During the holiday season, it may be important to make exceptions to family traditions to support eating disorders recovery. Several key strategies for navigating the holidays include:
1. Set up realistic expectations. This may be the year to forgo a huge family gathering in favor of something smaller and more intimate. Sitting at a dinner table surrounded by 50 people can be overwhelming for someone who is in treatment or working to sustain recovery after discharge from treatment. There will be future holidays where returning to tradition makes sense, so be open to altering plans for this year if needed.

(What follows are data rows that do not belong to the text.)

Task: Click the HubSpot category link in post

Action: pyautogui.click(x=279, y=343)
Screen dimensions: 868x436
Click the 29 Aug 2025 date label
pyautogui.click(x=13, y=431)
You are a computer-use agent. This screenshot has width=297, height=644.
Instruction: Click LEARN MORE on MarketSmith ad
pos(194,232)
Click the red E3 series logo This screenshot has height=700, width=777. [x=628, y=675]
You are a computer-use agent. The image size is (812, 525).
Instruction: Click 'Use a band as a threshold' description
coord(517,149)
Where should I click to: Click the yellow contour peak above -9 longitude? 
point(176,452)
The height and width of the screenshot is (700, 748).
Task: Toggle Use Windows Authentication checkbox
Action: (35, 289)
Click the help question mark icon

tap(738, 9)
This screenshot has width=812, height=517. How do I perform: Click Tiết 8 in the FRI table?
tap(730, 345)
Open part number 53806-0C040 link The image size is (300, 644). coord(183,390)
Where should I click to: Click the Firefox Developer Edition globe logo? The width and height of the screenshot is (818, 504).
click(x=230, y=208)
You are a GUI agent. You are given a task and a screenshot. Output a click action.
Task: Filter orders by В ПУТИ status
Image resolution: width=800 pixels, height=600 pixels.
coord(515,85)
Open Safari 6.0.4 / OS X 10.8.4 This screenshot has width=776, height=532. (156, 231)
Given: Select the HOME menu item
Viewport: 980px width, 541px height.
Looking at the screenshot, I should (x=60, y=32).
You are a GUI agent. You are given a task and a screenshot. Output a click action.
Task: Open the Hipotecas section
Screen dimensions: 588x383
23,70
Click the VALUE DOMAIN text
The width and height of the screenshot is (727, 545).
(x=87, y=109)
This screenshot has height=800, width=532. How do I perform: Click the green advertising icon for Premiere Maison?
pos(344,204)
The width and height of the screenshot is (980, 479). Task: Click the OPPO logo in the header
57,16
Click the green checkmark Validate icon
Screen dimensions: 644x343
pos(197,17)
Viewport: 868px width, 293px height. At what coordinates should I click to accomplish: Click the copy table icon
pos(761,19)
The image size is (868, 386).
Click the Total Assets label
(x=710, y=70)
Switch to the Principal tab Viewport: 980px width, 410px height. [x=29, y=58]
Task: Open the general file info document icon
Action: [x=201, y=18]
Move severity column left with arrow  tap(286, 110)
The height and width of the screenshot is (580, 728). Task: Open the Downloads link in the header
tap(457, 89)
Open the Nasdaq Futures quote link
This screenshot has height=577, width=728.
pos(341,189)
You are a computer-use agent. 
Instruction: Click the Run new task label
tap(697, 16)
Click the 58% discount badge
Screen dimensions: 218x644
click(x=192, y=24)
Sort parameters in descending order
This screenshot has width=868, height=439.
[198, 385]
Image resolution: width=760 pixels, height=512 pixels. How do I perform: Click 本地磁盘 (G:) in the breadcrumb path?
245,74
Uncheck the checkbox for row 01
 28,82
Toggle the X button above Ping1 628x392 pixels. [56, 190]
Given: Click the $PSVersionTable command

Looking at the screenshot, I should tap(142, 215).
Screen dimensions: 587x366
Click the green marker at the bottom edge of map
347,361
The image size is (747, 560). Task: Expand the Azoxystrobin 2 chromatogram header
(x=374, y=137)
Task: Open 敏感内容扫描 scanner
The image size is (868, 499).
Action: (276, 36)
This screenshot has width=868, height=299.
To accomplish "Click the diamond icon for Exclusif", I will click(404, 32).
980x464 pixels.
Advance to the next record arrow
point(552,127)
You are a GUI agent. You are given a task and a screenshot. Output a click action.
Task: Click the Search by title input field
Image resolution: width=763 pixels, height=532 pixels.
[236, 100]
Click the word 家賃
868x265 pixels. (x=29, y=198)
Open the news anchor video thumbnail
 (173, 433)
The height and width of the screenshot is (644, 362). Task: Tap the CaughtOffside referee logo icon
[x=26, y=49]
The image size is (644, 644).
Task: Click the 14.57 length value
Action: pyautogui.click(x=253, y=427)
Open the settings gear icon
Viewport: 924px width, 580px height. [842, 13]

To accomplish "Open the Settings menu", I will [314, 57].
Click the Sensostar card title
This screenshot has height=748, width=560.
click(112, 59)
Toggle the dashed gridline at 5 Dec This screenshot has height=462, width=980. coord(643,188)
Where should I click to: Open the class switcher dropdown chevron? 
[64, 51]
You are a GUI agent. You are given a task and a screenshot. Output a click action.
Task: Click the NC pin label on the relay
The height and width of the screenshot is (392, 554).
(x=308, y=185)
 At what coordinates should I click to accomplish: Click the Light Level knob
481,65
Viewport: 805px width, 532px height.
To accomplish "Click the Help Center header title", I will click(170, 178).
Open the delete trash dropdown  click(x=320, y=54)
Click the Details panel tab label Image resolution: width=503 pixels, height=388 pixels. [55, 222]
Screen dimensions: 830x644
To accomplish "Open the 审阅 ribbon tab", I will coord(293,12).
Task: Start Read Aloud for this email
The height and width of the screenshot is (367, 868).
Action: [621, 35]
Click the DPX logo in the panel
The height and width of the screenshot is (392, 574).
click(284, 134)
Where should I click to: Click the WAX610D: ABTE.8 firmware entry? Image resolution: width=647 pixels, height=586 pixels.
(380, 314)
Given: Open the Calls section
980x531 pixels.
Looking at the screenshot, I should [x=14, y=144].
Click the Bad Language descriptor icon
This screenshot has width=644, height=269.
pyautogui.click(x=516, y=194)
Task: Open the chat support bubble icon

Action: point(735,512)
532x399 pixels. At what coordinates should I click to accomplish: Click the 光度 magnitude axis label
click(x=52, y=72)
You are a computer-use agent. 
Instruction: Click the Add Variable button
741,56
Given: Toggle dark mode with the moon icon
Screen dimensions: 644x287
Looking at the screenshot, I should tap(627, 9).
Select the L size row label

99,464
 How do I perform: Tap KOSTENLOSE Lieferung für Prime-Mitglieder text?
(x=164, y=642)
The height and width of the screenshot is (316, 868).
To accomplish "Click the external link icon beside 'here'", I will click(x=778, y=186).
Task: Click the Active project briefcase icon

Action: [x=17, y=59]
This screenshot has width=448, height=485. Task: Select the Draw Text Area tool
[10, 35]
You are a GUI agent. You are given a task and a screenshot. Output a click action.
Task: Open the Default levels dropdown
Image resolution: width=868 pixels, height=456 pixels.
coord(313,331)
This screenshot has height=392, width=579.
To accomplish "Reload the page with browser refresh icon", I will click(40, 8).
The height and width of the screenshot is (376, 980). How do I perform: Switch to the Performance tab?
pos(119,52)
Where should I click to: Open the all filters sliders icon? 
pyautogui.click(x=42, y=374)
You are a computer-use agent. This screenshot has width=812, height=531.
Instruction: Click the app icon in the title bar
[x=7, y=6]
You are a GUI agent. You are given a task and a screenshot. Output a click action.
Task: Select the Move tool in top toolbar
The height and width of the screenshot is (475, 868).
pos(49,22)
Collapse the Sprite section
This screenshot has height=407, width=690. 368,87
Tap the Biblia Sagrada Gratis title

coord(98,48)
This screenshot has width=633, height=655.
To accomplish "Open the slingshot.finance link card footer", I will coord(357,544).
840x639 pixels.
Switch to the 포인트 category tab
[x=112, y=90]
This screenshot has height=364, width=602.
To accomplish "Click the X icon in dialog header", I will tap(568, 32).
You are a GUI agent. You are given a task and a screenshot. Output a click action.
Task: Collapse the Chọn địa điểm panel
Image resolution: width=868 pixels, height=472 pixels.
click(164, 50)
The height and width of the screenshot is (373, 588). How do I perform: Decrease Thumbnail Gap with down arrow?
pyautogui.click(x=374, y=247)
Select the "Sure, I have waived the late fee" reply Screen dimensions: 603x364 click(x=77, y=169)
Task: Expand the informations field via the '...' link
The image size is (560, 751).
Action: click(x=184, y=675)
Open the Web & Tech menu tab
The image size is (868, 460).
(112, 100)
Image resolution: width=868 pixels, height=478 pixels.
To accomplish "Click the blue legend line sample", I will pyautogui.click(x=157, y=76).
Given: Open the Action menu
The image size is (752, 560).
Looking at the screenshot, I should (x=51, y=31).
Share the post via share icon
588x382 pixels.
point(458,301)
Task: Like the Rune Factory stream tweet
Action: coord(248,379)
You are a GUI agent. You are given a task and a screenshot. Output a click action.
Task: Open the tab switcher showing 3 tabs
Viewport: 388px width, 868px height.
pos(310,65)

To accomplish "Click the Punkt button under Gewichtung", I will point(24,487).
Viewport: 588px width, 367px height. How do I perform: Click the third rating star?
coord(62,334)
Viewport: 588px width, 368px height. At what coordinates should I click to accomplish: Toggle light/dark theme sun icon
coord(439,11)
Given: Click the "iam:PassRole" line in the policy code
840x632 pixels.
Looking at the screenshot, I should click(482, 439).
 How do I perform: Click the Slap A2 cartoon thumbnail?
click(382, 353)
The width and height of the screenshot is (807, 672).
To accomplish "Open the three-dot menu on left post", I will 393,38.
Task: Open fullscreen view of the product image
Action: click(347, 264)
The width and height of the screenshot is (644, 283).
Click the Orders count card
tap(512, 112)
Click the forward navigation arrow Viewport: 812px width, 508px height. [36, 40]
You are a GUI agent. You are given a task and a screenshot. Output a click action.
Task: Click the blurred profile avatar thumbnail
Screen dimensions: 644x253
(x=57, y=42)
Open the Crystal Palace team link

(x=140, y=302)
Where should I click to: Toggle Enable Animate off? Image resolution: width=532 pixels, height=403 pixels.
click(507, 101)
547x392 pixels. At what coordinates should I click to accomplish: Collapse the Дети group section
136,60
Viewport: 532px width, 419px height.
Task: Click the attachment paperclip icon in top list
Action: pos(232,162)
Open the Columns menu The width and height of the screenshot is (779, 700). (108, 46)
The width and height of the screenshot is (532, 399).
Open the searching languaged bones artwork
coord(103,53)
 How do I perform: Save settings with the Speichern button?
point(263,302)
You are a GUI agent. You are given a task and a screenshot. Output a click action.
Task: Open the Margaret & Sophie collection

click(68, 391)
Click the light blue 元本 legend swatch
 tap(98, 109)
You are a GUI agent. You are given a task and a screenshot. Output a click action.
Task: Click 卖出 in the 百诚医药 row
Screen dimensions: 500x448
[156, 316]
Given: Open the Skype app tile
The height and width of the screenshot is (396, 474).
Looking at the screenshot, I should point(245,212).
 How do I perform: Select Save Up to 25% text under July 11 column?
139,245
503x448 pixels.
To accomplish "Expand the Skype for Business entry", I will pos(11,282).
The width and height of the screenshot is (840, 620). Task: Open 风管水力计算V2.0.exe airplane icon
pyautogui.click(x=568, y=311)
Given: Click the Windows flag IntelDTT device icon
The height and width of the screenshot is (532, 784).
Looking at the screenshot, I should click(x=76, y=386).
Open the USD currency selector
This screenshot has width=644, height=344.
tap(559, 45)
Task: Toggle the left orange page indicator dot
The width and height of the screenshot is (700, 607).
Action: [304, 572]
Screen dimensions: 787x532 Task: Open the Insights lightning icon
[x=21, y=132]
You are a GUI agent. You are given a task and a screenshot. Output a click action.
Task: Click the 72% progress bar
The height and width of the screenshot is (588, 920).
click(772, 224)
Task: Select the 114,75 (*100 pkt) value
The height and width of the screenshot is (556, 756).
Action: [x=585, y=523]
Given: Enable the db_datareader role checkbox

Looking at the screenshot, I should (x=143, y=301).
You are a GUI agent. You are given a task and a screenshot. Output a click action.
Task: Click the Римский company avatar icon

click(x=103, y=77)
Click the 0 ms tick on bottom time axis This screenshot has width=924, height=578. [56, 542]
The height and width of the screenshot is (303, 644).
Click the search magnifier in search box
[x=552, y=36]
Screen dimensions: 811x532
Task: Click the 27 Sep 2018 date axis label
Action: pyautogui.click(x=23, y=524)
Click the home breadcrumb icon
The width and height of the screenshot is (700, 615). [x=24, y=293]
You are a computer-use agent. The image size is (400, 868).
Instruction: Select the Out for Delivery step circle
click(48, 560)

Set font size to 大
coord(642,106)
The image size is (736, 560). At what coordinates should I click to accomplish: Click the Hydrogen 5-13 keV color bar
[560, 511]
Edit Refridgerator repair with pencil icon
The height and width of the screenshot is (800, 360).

2. Use your support system. Talk openly about the challenges associated with holiday meals. Consider an activity or outing after a meal. This healthy distraction can aid in decreasing anxiety and distress.
3. Don’t skip meals. Some people tend to skip meals during the day in order to “save up” for the big holiday meal. Not only is this approach unhealthy, it sets up a situation where the anticipation of the meal ultimately causes more distress. For family members and friends, consider what you may be modeling to your loved one who is struggling and ditch the “fasting for the final meal” mentality.
4. Create a code. At large gatherings of family and friends, chances are that someone will, at some point, make a disparaging comment about weight and/or food. Predict it. Write down who will likely say what, and when it will probably occur. Predicting these comments can help take the power and impact out of them. Also, it can be helpful to discuss a covert signal with a family member or friend, such as a wink or tapping your fingers on the table, when such comments are made. It’s a silent acknowledgement between you and your loved one that a triggering comment was just made, which can decrease feelings of being alone.
5. See the big picture. Food is just one aspect of the holiday season. Consider doing volunteer work or creating special time with friends and family away from the dinner table. While meals are a traditional and loving component of the holiday season, be sure to incorporate the “spirit of giving” in ways that are emotionally rewarding. Isolating often goes hand-in-hand with an eating disorder. Break this cycle by creating traditions that speak to your heart.